4)      Les articles 45, 49 et 56 TFUE doivent être interprétés en ce sens qu’ils ne s’opposent pas à une réglementation nationale en vertu de laquelle les ouvriers portuaires, reconnus comme tels conformément au régime légal qui leur était applicable avant l’entrée en vigueur de cette réglementation, conservent, en application de cette dernière, la qualité d’ouvriers portuaires reconnus et sont repris dans le contingent d’ouvriers portuaires que prévoit ladite réglementation.

5)      Les articles 45, 49 et 56 TFUE doivent être interprétés en ce sens qu’ils ne s’opposent pas à une réglementation nationale qui prévoit que le transfert d’un ouvrier portuaire dans le contingent de travailleurs d’une zone portuaire autre que celle dans laquelle il a obtenu sa reconnaissance est soumis à des conditions et des modalités fixées par une convention collective de travail, pour autant que ces dernières s’avèrent nécessaires et proportionnées au regard de l’objectif d’assurer la sécurité dans chaque zone portuaire, ce qu’il appartient à la juridiction de renvoi de vérifier.
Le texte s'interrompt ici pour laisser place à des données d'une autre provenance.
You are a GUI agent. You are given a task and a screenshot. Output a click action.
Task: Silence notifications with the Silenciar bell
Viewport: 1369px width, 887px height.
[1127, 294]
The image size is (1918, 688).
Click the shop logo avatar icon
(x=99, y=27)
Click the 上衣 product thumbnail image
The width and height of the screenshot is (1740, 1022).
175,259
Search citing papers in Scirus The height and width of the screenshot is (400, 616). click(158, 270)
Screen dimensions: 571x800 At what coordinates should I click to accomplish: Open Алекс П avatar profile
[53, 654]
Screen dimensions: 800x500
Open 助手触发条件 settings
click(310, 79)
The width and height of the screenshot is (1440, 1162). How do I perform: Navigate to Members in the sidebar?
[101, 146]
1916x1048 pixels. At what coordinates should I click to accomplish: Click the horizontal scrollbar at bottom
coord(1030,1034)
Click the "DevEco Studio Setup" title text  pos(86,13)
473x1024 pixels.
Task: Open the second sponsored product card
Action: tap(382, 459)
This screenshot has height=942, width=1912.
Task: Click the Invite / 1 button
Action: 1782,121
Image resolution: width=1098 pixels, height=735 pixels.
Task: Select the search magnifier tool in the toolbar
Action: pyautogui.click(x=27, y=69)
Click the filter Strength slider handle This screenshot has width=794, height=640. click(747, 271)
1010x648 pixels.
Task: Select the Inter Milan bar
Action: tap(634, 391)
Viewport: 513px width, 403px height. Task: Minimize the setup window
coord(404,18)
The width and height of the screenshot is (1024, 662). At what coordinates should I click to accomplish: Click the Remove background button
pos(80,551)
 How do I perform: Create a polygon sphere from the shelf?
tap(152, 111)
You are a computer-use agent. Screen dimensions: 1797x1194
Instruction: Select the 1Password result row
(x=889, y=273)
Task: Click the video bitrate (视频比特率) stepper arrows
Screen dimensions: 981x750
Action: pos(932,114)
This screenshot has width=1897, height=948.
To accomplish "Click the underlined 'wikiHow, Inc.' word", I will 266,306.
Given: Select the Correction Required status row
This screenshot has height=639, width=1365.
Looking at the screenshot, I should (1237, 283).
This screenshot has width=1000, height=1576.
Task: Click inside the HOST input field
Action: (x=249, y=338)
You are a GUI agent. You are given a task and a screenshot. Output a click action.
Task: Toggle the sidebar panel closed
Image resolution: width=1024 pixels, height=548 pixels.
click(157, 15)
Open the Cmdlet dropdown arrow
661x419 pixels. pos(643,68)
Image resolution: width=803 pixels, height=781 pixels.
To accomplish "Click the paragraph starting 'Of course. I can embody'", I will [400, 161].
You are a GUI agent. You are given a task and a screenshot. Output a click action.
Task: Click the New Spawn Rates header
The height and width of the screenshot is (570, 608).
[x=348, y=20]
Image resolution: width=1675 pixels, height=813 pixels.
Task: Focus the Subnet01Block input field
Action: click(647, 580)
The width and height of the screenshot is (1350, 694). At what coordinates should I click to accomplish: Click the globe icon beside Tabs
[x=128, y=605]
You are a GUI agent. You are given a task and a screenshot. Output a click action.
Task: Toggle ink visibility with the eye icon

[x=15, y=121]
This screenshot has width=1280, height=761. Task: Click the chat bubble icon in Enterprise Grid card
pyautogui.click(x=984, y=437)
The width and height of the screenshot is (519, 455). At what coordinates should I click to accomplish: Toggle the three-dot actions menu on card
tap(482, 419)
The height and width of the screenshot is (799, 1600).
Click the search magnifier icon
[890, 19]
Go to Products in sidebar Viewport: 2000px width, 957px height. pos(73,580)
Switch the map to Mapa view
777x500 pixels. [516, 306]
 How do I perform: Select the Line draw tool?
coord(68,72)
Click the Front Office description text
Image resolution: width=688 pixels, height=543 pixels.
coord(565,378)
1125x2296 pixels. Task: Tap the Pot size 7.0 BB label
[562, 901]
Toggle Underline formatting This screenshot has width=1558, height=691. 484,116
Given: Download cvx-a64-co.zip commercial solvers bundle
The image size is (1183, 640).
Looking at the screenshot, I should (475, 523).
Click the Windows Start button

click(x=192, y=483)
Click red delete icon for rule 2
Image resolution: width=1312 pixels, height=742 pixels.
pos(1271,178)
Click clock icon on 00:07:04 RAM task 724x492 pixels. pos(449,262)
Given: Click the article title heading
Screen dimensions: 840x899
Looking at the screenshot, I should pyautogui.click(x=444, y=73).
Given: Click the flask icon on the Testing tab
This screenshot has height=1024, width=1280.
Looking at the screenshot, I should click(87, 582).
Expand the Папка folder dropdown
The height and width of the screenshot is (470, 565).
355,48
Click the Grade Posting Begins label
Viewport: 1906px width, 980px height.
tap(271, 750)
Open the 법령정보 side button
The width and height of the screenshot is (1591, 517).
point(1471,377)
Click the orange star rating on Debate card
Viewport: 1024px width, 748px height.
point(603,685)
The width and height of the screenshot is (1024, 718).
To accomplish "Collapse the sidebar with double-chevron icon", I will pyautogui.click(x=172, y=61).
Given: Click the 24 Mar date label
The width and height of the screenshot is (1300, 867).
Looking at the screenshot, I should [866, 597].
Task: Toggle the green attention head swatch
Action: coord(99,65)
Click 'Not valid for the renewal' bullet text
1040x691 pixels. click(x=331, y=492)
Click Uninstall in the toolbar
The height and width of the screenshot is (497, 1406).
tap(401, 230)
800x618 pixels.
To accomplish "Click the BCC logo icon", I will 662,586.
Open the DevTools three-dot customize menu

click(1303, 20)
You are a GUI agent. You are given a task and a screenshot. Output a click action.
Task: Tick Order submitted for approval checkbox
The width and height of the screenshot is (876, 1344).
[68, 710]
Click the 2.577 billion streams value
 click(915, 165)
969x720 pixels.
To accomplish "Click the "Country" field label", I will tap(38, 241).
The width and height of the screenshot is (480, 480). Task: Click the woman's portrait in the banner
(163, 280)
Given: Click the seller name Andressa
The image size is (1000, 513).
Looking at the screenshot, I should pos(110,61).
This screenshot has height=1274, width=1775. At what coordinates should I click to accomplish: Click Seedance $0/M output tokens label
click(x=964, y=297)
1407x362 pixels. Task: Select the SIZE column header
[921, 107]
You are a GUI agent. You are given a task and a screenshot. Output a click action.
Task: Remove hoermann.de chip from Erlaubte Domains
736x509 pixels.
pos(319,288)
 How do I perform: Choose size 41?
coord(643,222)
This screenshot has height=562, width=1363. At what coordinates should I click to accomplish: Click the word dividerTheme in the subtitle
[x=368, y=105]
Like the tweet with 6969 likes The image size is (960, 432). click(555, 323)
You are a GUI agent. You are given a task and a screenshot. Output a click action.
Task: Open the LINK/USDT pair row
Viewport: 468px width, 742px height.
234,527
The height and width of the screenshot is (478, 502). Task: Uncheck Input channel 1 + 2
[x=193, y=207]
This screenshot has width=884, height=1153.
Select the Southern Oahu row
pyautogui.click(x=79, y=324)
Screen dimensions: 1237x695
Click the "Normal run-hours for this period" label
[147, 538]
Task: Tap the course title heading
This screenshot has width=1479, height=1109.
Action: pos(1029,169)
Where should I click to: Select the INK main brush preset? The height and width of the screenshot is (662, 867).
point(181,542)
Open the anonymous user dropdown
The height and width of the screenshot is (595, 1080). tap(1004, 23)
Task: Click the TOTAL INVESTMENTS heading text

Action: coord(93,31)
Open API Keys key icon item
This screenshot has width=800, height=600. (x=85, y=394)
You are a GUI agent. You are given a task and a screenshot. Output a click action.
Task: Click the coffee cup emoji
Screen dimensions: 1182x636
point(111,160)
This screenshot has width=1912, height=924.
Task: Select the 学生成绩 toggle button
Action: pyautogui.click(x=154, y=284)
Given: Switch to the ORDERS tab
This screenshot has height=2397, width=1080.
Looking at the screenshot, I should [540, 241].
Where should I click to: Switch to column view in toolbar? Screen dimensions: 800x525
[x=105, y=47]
6)      Les articles 45, 49 et 56 TFUE doivent être interprétés en ce sens qu’ils ne s’opposent pas à une réglementation nationale qui prévoit que les travailleurs logistiques doivent disposer d’un « certificat de sécurité », émis sur présentation de leur carte d’identité et de leur contrat de travail et dont les modalités d’émission ainsi que la procédure à suivre pour son obtention sont fixées par une convention collective de travail, pour autant que les conditions de délivrance d’un tel certificat soient nécessaires et proportionnées par rapport à l’objectif de garantir la sécurité dans les zones portuaires et que la procédure prévue pour son obtention n’impose pas de charges administratives déraisonnables et disproportionnées.

Signatures


*      Langue de procédure : le néerlandais.